La billettique dans les transports publics a énormément évolué au cours des 30 dernières années. On s’oriente vers une digitalisation et une dématérialisation toujours plus poussée. Ainsi, on a successivement utilisé le billet papier, le ticket magnétique, le passe sans contact, le téléphone mobile et la carte bancaire. Désormais, la mobilité va de pair avec nouvelles technologies et sécurité de l’information. L’émergence des technologies biométriques relance le sujet. En effet, elle ouvre une voie totalement nouvelle qui fait appel à la reconnaissance faciale.
Celle-ci permet d’identifier un individu en le filmant avec une caméra équipée d’un dispositif d’Intelligence Artificielle. Ainsi, on analyse les traits d’un visage en fonction de ses caractéristiques physiques (écartement des yeux, espacement des oreilles, position de la bouche, arêtes du nez, commissures des lèvres…).
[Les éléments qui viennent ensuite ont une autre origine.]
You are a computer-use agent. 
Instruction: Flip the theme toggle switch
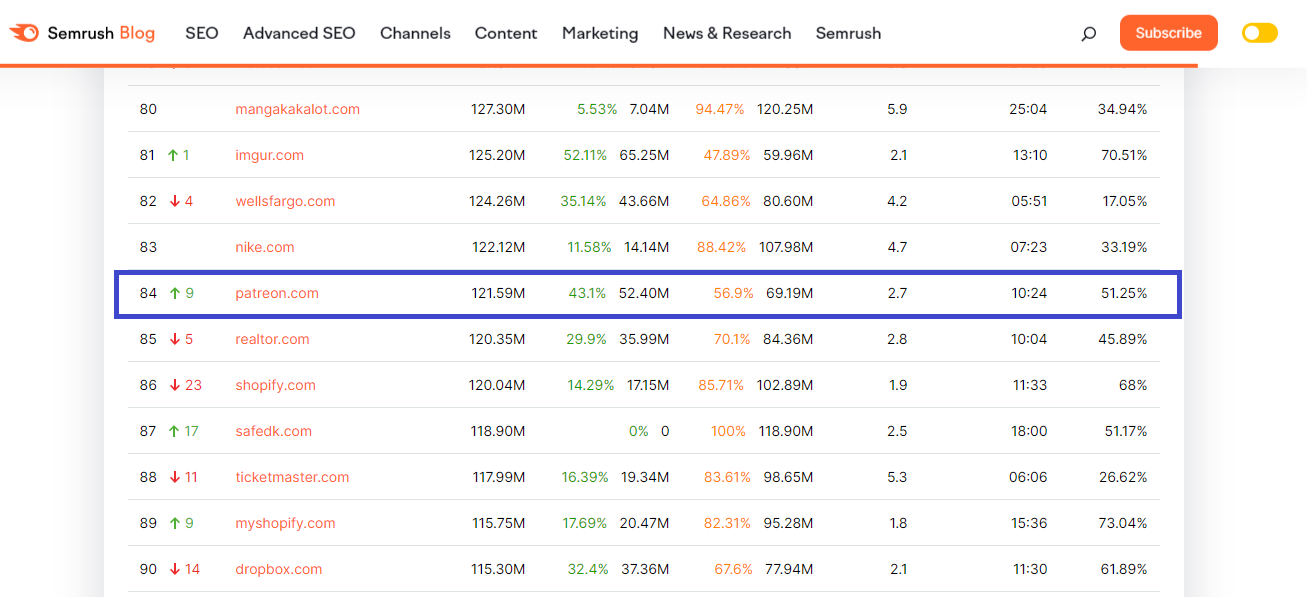(1259, 32)
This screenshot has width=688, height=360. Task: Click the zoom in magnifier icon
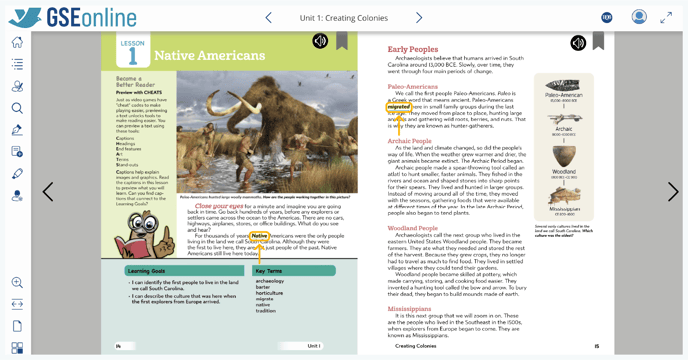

Ensuite, on lui associe une identité (authentification).
La Chine, leader mondial de la reconnaissance faciale
La Chine a pris une avance tout à fait déterminante dans ce domaine. De fait, elle utilise cette technologie massivement grâce au déploiement de 300 millions de caméras intelligentes sur son territoire depuis fin 2020. Elles analysent et surveillent le comportement des personnes dans les lieux publics ou repèrent des criminels recherchés. Également, elles aident à fluidifier l’embarquement des passagers dans les aéroports et le checking dans les hôtels.
Depuis peu, le passage devant une de ces caméras est obligatoire pour se voir attribuer une ligne de téléphone mobile. Ainsi, les autorités peuvent associer des communications à une identité authentifiée. Une faculté chinoise a initié, quant à elle, une utilisation toute particulière. La caméra placée dans les amphis permet d’identifier les étudiants qui assistent aux cours. Qui plus est, parmi les présents, elle repère ceux qui ne sont pas attentifs. Par déduction, elle détermine ceux qui sont absents.
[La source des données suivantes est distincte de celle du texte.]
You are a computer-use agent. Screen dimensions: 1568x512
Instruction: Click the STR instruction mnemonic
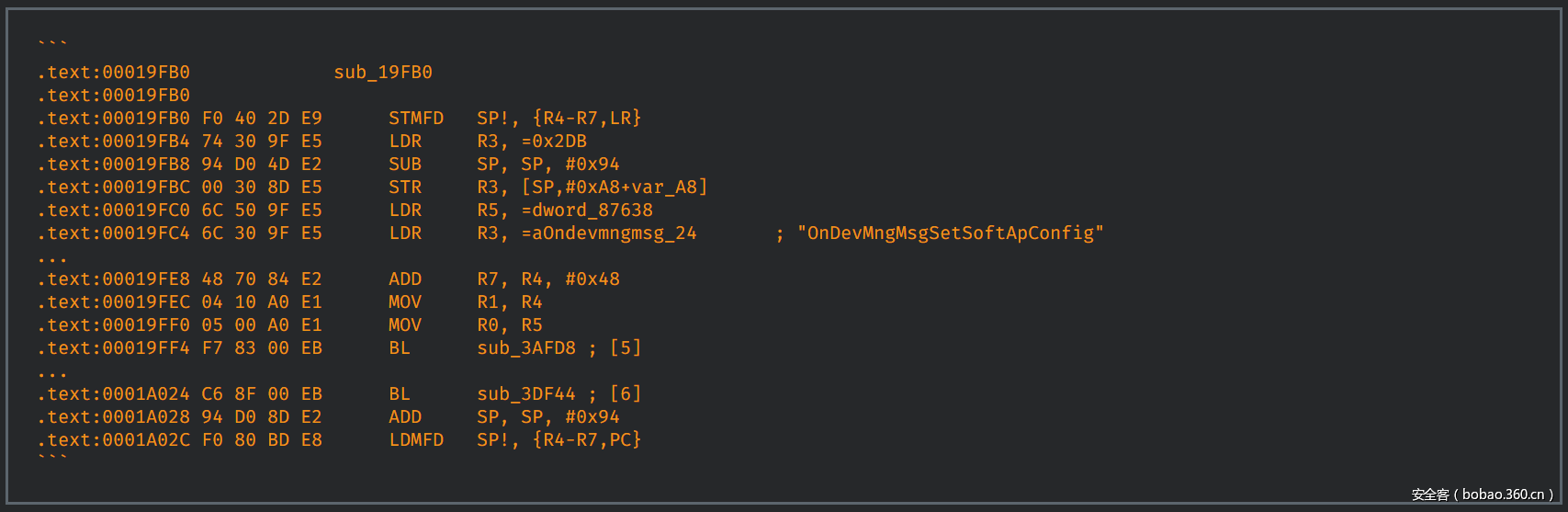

On imagine aisément les usages qu’un gouvernement autoritaire peut faire de cette technologie. On pense aussi aux développements encore plus avancés qu’il peut engager. Par exemple, lecture sur les lèvres des échanges interpersonnels avec retranscription textuelle automatique. Ou encore, identification des conducteurs garés en infraction pour dresser automatiquement un PV.
Un marché en pleine expansion
HUAWEI, le géant industriel chinois, exporte aujourd’hui sa technologie un peu partout dans le monde. A ce jour, il a équipé plus de 200 villes. Le Japon, les États-Unis, Israël, la Russie et la France, même s’ils disposent d’une offre technologique similaire, ne sont clairement pas les leaders du marché de la reconnaissance faciale. Celui-ci est très dynamique et bénéficie d’une progression annuelle de l’ordre de 20 %.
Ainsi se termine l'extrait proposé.